[Collected data entries]
»»
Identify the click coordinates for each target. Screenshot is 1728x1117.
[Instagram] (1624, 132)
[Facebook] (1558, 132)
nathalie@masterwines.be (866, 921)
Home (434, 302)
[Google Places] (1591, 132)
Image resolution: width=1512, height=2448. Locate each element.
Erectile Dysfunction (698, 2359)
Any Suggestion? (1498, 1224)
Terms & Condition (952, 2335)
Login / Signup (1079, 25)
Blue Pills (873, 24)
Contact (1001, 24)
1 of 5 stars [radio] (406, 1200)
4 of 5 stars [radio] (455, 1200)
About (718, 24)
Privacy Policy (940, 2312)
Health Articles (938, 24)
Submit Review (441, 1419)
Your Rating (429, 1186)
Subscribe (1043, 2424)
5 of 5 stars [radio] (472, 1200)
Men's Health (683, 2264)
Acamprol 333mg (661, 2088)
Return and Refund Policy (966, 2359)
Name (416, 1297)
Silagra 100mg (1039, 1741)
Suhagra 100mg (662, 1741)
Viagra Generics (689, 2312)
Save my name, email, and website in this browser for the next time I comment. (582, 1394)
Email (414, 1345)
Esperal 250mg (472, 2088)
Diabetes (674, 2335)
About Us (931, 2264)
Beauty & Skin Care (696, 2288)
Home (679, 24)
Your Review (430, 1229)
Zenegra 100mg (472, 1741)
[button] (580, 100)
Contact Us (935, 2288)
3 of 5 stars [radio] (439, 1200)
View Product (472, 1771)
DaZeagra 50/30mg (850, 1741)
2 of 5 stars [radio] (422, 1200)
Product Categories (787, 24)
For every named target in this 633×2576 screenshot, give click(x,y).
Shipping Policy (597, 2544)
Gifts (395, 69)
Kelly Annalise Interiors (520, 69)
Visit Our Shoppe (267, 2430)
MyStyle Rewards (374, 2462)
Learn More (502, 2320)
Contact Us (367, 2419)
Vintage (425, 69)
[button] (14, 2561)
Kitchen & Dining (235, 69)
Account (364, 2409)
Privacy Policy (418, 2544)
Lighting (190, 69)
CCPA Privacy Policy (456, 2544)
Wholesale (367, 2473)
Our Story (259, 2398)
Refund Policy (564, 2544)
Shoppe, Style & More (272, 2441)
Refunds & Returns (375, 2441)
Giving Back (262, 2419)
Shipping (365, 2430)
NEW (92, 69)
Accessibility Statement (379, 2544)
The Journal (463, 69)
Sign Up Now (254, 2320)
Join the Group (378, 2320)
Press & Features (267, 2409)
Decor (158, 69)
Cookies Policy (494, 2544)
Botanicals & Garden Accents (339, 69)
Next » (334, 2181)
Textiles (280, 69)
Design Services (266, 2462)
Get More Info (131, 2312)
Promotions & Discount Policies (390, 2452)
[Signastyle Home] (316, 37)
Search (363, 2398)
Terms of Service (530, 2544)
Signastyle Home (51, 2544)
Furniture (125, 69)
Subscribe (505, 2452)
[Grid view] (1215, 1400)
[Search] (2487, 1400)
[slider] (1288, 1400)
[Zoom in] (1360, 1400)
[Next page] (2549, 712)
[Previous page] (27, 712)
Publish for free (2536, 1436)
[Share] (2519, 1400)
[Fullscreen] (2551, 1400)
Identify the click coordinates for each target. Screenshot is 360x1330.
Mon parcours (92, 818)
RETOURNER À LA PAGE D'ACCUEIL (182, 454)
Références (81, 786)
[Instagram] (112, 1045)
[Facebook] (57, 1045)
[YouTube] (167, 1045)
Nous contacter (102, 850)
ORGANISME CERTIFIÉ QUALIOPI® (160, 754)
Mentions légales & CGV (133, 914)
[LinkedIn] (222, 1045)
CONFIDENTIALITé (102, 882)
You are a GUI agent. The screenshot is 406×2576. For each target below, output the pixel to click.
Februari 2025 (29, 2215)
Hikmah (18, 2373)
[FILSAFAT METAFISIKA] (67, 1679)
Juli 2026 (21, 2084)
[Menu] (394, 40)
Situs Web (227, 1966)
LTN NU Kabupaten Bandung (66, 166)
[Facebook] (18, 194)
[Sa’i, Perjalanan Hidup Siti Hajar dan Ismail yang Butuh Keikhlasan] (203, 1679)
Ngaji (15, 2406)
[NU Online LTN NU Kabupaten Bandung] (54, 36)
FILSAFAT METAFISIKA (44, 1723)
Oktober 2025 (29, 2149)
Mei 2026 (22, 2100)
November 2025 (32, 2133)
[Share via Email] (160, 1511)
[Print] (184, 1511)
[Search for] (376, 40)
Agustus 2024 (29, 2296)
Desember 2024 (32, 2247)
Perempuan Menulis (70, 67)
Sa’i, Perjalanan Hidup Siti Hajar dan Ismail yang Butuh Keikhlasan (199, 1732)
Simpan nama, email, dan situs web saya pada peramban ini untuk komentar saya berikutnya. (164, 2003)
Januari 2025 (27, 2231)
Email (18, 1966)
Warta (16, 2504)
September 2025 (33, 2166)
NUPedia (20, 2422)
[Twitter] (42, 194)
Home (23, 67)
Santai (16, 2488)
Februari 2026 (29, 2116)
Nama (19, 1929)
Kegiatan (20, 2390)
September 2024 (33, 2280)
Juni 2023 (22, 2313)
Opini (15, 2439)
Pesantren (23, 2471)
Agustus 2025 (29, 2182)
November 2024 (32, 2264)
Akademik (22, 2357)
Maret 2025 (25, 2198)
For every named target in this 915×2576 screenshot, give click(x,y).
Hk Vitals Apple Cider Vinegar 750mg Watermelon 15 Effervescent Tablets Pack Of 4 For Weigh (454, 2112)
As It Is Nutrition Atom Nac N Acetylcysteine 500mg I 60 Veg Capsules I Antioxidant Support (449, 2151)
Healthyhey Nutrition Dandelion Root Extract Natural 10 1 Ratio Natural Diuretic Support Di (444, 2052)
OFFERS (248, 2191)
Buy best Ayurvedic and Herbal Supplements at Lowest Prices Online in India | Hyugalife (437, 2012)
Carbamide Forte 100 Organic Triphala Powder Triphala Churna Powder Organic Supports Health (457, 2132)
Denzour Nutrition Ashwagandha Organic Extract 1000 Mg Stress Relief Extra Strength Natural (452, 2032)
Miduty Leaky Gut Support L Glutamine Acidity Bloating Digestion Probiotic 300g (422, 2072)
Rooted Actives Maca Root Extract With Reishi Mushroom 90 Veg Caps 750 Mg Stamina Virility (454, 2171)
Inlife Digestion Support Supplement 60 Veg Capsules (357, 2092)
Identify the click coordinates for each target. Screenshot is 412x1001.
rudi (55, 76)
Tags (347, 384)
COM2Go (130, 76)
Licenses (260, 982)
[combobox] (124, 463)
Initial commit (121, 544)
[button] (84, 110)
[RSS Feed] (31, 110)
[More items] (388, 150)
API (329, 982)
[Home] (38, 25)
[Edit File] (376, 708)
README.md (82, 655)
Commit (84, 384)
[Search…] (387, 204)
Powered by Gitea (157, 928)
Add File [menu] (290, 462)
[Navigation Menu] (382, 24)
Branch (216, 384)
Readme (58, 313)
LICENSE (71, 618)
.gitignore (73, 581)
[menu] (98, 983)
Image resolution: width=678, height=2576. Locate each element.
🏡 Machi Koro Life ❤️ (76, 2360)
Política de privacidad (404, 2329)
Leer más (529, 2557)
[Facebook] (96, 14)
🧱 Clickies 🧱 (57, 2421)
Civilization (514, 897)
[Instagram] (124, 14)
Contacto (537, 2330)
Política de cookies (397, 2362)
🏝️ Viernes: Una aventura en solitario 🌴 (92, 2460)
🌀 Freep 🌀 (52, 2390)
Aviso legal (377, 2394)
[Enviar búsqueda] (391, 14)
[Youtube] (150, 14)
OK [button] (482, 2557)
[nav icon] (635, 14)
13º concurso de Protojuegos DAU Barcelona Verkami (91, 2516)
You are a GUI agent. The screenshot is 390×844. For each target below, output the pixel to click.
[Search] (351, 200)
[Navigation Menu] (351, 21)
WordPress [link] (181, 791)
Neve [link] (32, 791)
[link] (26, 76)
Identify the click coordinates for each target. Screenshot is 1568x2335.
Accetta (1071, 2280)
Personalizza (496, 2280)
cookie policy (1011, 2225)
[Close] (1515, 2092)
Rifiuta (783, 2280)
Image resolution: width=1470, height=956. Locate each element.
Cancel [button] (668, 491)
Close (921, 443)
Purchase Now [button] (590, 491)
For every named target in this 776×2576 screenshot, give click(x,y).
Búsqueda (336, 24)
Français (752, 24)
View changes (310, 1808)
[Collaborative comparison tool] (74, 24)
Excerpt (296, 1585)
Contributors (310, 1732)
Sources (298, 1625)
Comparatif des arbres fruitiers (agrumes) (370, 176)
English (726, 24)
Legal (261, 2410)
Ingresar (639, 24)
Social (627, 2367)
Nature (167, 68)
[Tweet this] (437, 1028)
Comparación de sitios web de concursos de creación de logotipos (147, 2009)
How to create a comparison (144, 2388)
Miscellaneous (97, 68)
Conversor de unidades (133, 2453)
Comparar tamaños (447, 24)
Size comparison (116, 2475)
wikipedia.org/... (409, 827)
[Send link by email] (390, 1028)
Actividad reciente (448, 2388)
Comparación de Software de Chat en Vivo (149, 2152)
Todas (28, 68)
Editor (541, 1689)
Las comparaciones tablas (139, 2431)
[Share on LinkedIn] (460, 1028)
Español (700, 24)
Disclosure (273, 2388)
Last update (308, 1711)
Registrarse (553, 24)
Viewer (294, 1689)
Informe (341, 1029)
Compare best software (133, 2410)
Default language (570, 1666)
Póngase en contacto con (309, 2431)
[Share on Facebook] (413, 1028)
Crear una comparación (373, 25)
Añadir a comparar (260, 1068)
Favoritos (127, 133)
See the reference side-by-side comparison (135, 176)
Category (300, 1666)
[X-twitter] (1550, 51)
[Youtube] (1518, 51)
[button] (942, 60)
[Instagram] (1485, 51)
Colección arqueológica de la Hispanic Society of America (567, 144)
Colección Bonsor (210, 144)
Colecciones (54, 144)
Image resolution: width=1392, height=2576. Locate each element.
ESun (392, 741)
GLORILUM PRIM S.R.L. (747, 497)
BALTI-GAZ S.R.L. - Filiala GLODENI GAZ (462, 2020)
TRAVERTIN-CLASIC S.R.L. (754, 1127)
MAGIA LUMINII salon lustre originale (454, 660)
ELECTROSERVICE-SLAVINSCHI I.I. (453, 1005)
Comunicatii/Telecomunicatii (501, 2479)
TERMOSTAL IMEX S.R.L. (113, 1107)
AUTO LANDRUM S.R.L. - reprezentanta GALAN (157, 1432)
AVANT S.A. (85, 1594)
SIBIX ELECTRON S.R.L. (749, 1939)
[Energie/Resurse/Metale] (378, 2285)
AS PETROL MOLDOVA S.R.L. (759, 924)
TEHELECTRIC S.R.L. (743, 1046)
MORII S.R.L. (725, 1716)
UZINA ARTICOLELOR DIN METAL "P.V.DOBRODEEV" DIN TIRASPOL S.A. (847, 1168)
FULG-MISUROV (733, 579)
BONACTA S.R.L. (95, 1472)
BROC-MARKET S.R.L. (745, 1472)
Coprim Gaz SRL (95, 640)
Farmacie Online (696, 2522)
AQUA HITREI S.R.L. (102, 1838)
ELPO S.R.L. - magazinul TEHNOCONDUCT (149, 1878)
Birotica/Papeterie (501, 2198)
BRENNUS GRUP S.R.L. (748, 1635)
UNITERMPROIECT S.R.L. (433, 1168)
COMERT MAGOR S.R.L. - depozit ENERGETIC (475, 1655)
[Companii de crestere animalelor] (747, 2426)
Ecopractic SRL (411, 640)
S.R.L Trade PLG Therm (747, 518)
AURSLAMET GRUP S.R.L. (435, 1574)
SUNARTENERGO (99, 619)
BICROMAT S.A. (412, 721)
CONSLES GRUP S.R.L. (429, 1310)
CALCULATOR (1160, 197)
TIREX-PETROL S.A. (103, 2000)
««
# WHAT THE TASK ASKS
Tally the lines of the entries that carry the word "Locate" and say only that number.

# EXERCISE RESULT
4